I'll be out until January 7th-ish, so I will be away from making releases any time soon, though, I don't think whisper3 would change much in this case as it it just for word error rate (WER) improvements as far as I know

jurandfantom commented 11 months ago

No other changes introduced with new update? I will remove current version and just replaced everything with the new one with hope it will solve issues :D

Wonder why something is wrong. Would be possible to upload sample dataset of Milena (let say 2 or 3 files) along side with folder after post processing with whisper and training profile creation? That would allow me to check if my wav files are somehow wrong and if training works itself with correct data - that would allow to pinpoint issue on my side.
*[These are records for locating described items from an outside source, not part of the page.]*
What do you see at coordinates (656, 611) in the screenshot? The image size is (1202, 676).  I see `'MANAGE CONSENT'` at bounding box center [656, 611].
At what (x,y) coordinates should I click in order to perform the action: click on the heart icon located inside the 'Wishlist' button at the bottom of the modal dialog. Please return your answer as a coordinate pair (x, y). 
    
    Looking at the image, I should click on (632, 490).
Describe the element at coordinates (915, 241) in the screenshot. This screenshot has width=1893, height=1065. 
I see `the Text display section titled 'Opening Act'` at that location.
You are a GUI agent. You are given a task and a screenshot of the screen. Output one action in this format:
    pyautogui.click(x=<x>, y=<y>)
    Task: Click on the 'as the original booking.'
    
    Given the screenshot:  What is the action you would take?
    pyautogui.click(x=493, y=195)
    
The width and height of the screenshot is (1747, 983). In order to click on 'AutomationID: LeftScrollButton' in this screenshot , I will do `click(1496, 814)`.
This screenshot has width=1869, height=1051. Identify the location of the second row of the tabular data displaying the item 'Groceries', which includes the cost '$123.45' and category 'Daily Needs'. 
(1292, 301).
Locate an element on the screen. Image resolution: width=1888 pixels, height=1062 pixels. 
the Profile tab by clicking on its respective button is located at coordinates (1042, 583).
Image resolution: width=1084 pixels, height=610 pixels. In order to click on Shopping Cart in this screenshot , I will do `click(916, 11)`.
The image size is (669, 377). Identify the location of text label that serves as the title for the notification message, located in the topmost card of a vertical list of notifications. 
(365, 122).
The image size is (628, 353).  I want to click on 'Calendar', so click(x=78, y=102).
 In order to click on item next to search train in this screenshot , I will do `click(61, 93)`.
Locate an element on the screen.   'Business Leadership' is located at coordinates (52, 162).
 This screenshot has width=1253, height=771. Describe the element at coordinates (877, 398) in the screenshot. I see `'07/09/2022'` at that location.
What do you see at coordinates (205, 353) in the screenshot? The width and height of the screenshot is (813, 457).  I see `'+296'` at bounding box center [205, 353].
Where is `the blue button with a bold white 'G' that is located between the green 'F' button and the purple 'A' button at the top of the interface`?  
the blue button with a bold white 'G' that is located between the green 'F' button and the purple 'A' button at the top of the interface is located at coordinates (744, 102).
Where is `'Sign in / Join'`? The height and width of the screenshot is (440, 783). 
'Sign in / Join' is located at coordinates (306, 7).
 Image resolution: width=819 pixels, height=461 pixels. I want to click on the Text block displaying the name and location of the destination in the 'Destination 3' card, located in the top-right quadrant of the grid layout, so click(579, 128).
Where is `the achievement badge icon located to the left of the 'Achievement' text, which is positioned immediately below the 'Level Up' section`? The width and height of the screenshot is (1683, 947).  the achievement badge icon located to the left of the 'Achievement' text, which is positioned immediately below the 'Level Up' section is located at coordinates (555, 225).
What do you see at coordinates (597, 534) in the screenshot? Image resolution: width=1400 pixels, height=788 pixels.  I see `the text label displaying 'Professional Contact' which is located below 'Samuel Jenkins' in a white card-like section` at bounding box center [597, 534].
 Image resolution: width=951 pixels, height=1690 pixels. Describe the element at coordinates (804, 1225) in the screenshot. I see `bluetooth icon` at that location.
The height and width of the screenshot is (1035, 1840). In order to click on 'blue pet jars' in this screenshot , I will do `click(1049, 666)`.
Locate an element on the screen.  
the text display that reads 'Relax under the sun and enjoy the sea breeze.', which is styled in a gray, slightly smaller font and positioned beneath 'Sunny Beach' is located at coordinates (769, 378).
JarodMica commented 11 months ago

No other changes introduced with new update? I will remove current version and just replaced everything with the new one with hope it will solve issues :D

Wonder why something is wrong. Would be possible to upload sample dataset of Milena (let say 2 or 3 files) along side with folder after post processing with whisper and training profile creation? That would allow me to check if my wav files are somehow wrong and if training works itself with correct data - that would allow to pinpoint issue on my side

There have been changes to whisperx, but that's about it 😅

You can try remuxing all of your audio files to WAV files just to make sure there nothing wrong with the files. I won't be able to check things manually for about a week as I'm away from my computer.

Though I think this is another issue and I think the original one has been solved, so if you could open up a new one as I will be closing this one for now.